The company Kit Carson Scout scrambled to Wilson’s group. His name was Nguyen Van Ly, but he was better known as Twenty, and he had a good reputation. He had been an NVA and he knew of their low-crawling tactics. He rushed from side to side in the loose circle, firing his M16 and throwing grenades. He pitched one a mere fifteen feet in front of them, and everyone ducked as the explosion kicked their brains and sent frags whizzing through the brush around them. As soon as it went off, Twenty jumped up, emptying his rifle at what to an untrained eye was nothing. During a lull, Wilson tried to raise B-TOC on LZ West. The NVA were jamming the primary frequency. He switched to the secondary and, when the TOC answered, he burst into an excited, profane dialogue to let the world know they were still out there and needed help right now!
Lieutenant Colonel Henry came on the line, “This is Cave Man One. Calm down. What exactly is Captain Murphy’s status?”
“Murphy’s been hit in the legs. I can’t get to him, I’m too busy where I am. When are we going to get some help!”
“Help is all around you. It’s just a matter of time before it gets to you. So relax and take care of your situation.”
What the hell is that supposed to mean!
Captain Murphy’s first tour was cut short when he was wounded. He thought he was going to end his second tour by getting killed. The company had started this patrol with thirty-three men; now six were dead and twenty-one wounded. That left six unscathed and, judging from the amount of fire their little circle was taking, there were no fewer than a hundred NVA around them. He looked at his grunts and thought he was seeing men about to die. There was no stopping it. Murphy called Twenty to his side. He gave him the headquarters PRC77 radio and said, “If they make an assault, we won’t be able to hold them. When that happens, I want you to get away. Take this radio and put it in the hands of an American officer. Do not give it to anyone else. If it looks like you’re in danger of being killed, destroy it.”

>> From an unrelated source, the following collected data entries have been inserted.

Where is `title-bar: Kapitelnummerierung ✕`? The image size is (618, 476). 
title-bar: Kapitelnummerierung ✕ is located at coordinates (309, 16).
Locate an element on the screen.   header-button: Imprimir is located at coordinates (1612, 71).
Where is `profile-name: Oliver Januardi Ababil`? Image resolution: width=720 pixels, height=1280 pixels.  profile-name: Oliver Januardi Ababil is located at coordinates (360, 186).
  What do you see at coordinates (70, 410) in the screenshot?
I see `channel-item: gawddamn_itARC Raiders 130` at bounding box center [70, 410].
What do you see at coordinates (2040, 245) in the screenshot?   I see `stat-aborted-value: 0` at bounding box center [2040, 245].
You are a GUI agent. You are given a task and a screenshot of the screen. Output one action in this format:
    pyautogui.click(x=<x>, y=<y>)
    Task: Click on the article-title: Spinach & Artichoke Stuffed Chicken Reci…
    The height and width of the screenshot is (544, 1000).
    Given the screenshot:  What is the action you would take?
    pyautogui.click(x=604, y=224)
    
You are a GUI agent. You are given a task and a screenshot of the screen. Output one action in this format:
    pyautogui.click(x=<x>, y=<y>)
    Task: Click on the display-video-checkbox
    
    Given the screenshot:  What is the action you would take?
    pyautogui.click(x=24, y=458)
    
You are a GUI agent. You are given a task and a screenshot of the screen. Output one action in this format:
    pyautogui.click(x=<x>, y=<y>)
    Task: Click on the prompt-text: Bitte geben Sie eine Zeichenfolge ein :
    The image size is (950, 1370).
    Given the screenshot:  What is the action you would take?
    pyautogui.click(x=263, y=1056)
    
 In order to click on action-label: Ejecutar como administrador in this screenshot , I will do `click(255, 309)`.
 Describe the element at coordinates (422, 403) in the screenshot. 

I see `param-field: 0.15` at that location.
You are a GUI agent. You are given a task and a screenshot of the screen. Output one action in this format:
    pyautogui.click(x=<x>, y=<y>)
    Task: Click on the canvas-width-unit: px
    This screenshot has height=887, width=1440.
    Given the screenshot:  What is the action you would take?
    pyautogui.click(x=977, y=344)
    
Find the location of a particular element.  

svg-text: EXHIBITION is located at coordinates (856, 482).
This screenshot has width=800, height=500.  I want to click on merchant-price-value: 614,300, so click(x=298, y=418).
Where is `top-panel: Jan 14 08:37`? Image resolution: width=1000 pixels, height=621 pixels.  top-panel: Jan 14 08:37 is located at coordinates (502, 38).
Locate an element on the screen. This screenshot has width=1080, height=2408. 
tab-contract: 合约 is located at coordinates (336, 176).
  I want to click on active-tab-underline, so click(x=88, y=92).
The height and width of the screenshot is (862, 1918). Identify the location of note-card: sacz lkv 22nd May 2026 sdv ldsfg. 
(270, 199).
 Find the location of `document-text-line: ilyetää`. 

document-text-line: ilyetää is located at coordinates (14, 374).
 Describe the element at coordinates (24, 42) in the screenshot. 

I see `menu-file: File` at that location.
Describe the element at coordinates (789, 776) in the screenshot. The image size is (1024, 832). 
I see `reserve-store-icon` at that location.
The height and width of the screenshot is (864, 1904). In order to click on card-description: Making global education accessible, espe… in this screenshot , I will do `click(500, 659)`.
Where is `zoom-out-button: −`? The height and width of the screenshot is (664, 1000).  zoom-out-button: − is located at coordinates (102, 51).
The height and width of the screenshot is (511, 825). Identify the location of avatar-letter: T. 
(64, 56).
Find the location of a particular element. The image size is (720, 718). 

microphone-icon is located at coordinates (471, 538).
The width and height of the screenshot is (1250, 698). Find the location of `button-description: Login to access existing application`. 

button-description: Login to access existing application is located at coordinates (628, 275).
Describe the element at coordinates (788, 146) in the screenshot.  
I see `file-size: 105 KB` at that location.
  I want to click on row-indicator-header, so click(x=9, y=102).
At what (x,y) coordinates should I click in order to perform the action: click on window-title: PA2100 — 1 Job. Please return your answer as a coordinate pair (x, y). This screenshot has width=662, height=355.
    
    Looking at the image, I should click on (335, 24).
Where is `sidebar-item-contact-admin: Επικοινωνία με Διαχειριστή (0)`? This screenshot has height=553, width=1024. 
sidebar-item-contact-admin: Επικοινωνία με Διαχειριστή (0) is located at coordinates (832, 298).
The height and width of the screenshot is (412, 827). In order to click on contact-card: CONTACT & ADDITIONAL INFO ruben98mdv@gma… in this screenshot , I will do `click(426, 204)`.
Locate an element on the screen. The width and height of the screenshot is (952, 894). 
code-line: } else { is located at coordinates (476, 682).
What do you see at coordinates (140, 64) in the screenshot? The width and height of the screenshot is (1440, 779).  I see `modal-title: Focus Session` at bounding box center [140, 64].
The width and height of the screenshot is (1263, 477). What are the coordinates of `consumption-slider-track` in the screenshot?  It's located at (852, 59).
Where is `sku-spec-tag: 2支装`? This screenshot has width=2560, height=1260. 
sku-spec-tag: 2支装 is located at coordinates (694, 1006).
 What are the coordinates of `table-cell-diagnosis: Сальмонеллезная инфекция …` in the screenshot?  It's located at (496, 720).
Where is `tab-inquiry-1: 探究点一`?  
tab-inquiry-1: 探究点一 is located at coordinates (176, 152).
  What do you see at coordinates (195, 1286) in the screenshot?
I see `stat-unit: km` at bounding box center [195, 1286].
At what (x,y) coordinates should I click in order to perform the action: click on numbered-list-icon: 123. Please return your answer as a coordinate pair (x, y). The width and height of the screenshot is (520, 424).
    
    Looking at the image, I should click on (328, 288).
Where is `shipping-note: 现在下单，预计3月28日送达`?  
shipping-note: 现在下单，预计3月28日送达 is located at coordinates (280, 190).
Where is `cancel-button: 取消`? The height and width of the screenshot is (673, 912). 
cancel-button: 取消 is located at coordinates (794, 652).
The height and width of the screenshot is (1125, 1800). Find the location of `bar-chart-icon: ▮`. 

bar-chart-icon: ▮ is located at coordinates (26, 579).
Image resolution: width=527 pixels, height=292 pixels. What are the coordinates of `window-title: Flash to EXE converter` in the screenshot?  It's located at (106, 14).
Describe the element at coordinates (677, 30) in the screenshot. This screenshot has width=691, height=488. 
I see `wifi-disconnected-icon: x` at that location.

When Wilson crawled down into the ditch to check on the captain during a lull, he found Murphy propped up, legs bandaged. Murphy took his radio code book from his baggy trouser pocket and began tearing each page from its staples and burning them one at a time with his cigarette lighter. He looked at Wilson, “You might as well burn yours too.” Wilson didn’t.
He didn’t want to accept what was happening.
Bleier saw Murphy call over the platoon lieutenant. “Make sure each man has his weapon and all his ammo within reach. I want you to take every man who’s able to hold a rifle, and prop him up against a rock or tree stump. We’re going to need everything we’ve got.”